The budget papers reveal another $932 million over four years from anonymous "reprioritisation and other adjustments" to spending plans: we'll find out what they are when they don't happen. Ted also plans to collect $481 million in extra revenue over four years, mostly by hiring 50 more tax inspectors. That's as revolutionary as this gets.
The bottom line, even after all those savings, is that the Government's decisions collectively will increase ordinary spending by $2.9 billion over the next three years, and cut taxes by $174 million. It plans to spend $2.35 billion more on new infrastructure than the Brumby government had budgeted for.
And to finance all that and to pay for the hits from the Grants Commission and cost overruns on projects such as regional rail and myki Ted and his team plan to borrow $10 billion over the next three years, more than twice as much as Brumby last budgeted for. Over five years, the Baillieu government would almost treble the budget's net debt, from $8 billion in mid-2010 to $23 billion in mid-2015. That wasn't one of their campaign promises, but it's their solution to the pickle they found themselves in trapped between campaign promises, shrinking Commonwealth grants, and rising project costs.

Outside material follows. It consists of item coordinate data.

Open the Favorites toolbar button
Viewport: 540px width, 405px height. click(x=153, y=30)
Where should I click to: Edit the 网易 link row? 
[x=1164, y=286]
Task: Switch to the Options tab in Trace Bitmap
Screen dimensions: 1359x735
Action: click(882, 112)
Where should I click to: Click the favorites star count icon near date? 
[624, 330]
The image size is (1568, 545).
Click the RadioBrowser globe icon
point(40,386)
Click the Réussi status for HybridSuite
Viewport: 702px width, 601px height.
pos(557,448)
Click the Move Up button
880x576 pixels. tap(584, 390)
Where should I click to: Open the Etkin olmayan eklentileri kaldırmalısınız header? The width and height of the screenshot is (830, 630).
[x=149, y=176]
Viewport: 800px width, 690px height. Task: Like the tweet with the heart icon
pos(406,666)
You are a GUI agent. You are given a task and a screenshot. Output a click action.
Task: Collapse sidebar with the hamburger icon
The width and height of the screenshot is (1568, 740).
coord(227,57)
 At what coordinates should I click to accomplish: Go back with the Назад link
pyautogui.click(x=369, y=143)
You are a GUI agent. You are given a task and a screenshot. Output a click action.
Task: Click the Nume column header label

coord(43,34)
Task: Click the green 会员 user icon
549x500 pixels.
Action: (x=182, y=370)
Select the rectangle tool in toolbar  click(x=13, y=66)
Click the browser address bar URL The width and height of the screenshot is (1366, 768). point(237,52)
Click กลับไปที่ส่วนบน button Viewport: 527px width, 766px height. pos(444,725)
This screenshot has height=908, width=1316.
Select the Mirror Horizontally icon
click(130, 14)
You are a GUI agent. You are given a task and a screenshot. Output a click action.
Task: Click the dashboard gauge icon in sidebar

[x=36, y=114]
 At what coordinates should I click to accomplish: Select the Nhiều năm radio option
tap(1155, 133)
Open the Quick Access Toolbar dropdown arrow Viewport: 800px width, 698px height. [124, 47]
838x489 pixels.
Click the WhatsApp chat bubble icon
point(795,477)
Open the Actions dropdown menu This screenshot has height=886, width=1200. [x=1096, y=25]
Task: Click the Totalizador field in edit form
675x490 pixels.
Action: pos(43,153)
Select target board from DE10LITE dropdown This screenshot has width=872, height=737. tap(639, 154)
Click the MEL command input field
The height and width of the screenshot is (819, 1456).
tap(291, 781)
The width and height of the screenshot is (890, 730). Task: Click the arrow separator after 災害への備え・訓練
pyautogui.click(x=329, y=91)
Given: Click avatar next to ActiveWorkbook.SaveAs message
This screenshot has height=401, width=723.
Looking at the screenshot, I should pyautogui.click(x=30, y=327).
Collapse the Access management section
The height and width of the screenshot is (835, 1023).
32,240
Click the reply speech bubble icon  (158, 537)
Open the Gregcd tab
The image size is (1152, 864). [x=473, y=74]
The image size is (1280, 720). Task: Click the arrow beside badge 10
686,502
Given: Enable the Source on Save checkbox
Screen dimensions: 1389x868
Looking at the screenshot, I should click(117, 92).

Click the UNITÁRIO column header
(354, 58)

Let's make two points clear. First, that level of debt in itself is nothing to worry about. If these figures are right which is a big if the debt would peak at about 6 per cent of Victoria's annual output, at a time when Washington would owe 83 per cent of its GDP, and Japan 156 per cent.
But second, no one can increase debt forever. Wells envisages that Victoria's debt will settle by 2015, but in part because infrastructure investment would shrink to replacement levels. That's not a long-term solution, so he also implied that next year's budget will be the tough one, after the Vertigan audit team has picked through spending in detail.
That would be challenging. Baillieu has shown us he is a careful decision-maker. He could prove a hard man to convince of the need for big spending cuts, when fiscal discipline and years of growth could do the job without that pain.